## Source extract:
┄┄┄┄┄┄┄┄┄┄

Sometime in the spring of 1937 Robert Capa asks Gerda Taro to marry him. For the moment, she says no. She can’t marry with the war in Spain still on, she replies, as if to imply that her marriage, right now, is to the cause.
Marriage—in a conventional sense—is just not on her mind. What could marriage mean for these two, shuttling between Paris and Spain every few weeks, Capa still without a home country or a proper passport? Even with their successes, they are still refugees in a dangerous world shadowed by rising fascism and the threat of global war. Marriage is simply not possible.
Sure enough, by April it is not love calling, but war in Spain.
Capa notices Taro picking out flowers to celebrate May Day in Paris. The war must have seemed far away in moments like this.
CHAPTER TEN
FRACTURES
APRIL–MAY 1937
SPRING RETURNS to Madrid. The city has held, and for now the threat of being encircled by Franco’s army has faded. During the warm days, the streets are filled, the cafés noisy and bustling, the evenings cool from the winds that blow in from the nearby mountains. The front is relatively quiet. The International Brigades have had a chance to take a break from their unremitting fight in the Jarama valley.
And finally Capa is back in Spain with Taro.
They join other journalists who daily roam through the same places—the Hotel Florida, which teems with foreign writers “with a fringe of men from the International Brigades”; Gaylord’s hotel, where the Russian advisers gather; and the office of the censor. In times of war, censors vet the news pieces that will be sent out to the world. In part, this is for security: to make sure that troop movements and tactics are not broadcast to the enemy. But it is also a way of controlling the story of the war. The Spanish government does not want to advertise the presence of the Soviets, which violates the non-intervention rule. So the censor will not allow reporters to mention the Russian men and weapons. British and American papers are not willing to print stories about interventions on the fascist side—the Germans or Italians in Spain—since supposedly no outside country is involved. All the journalists know they are performing a delicate dance—telling the truth, describing what they witness, but doing it in a way that conforms to the image of those who control the message.
This anti-POUM poster—claiming that “behind the mask,” POUM was a front for rabid Nazis—was published in the Spanish Communist Party newspaper, and then republished in a British anti-Stalinist journal to show the threat to POUM. The question of who was betraying whom was tearing the Left apart.
At night journalists and officials eat in the basement restaurant of the Hotel Gran Vía, which is crowded, blue with cigarette smoke, and thick with gossip and intrigue. There is talk of a “fifth column”—a spy network meant to undermine the Republic. As they eat greasy chickpeas, occasional mortar and shells scream and thud outside, reminding them that the front is not so far away. Madrid’s current relative safety is tentative, fragile.

┄┄┄┄┄┄┄┄┄┄

## Provided material:

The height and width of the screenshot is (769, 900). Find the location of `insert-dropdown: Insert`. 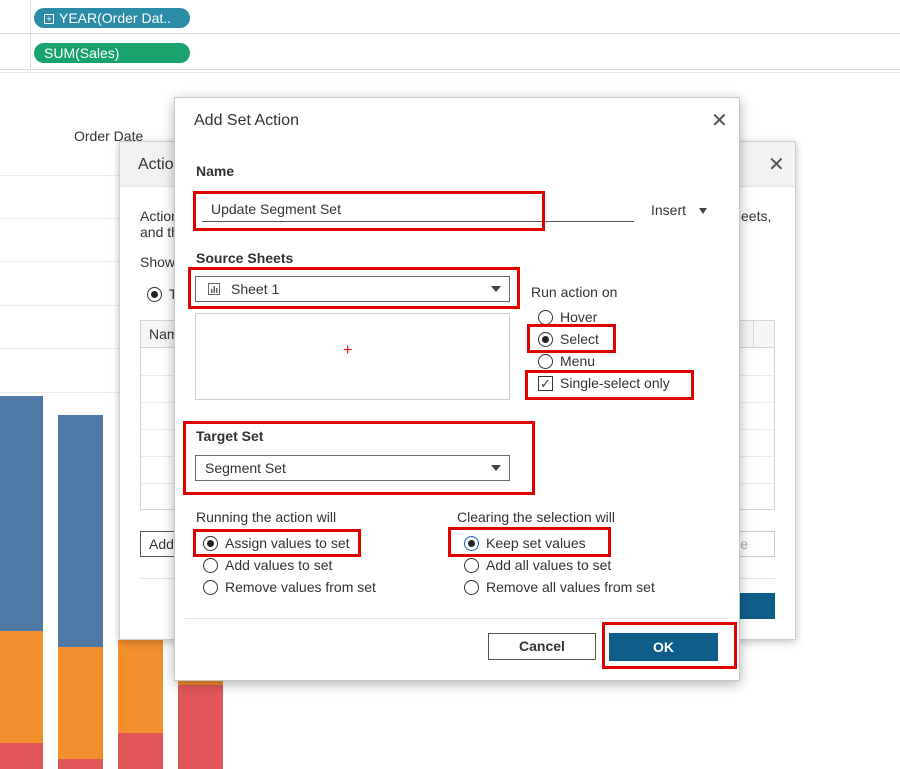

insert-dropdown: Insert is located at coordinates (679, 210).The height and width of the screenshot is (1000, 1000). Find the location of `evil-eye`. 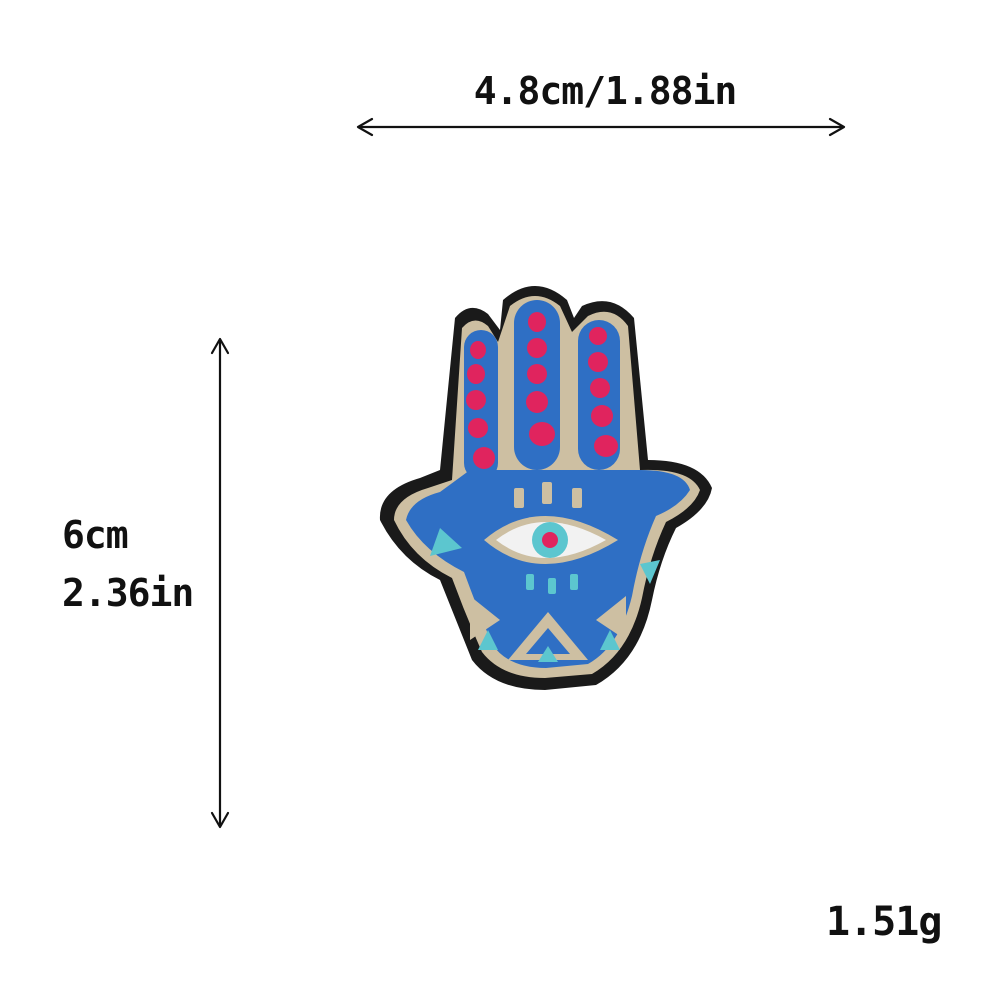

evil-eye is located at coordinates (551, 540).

┄┄┄┄┄┄┄┄┄┄

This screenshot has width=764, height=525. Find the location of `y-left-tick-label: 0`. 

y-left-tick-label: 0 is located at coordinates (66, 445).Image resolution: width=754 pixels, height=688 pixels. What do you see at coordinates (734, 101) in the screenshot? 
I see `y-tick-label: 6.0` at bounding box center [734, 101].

┄┄┄┄┄┄┄┄┄┄

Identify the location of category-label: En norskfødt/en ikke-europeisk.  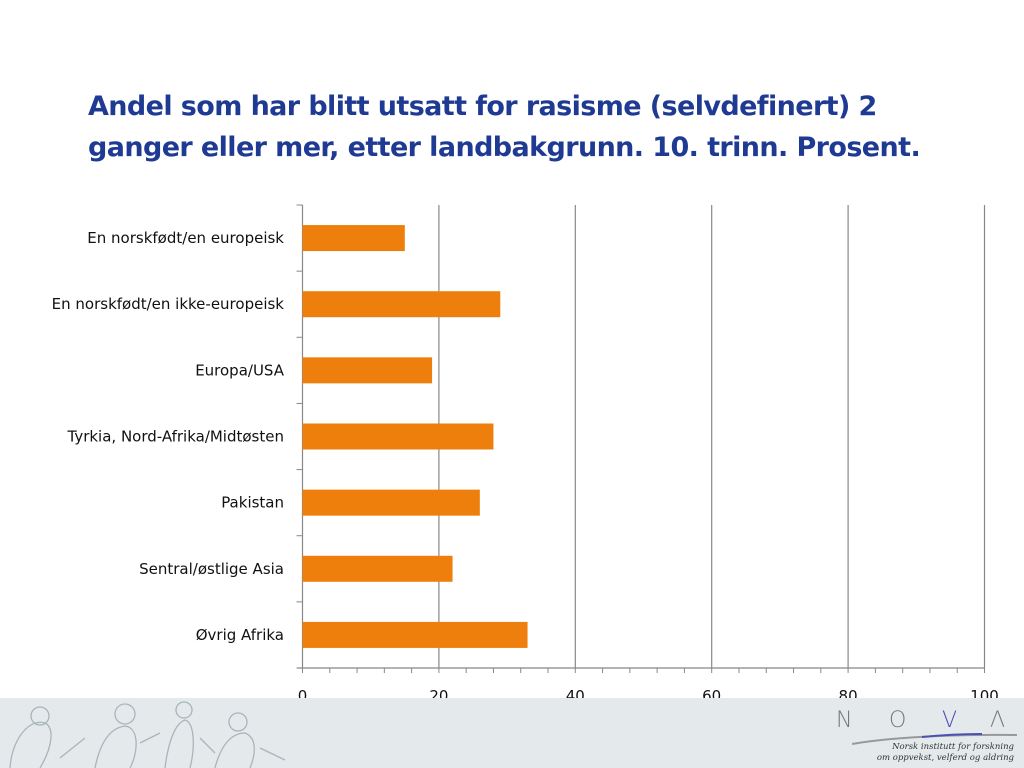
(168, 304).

┄┄┄┄┄┄┄┄┄┄

## Job A:
According to the Capa and Taro excerpt, which Madrid hotel is where the Russian advisers gather?
## Job B:
Name every place in Madrid that the Capa and Taro excerpt says the journalists roam through or eat in.
## Job C:
For each statement, decide whether it agrees with the Capa and Taro excerpt: (i) Taro accepted Capa's marriage proposal in the spring of 1937. (ii) The censor does not let reporters mention the Russian men and weapons. (iii) The front near Madrid is described as the scene of heavy fighting that spring.
Rely only on the Capa and Taro excerpt when responding; the listing is not needed.

## Answer space A:
Gaylord's hotel

## Answer space B:
The Hotel Florida; Gaylord's hotel; the office of the censor; the basement restaurant of the Hotel Gran Vía

## Answer space C:
(i) No: "For the moment, she says no."
(ii) Yes: "So the censor will not allow reporters to mention the Russian men and weapons."
(iii) No: "The front is relatively quiet."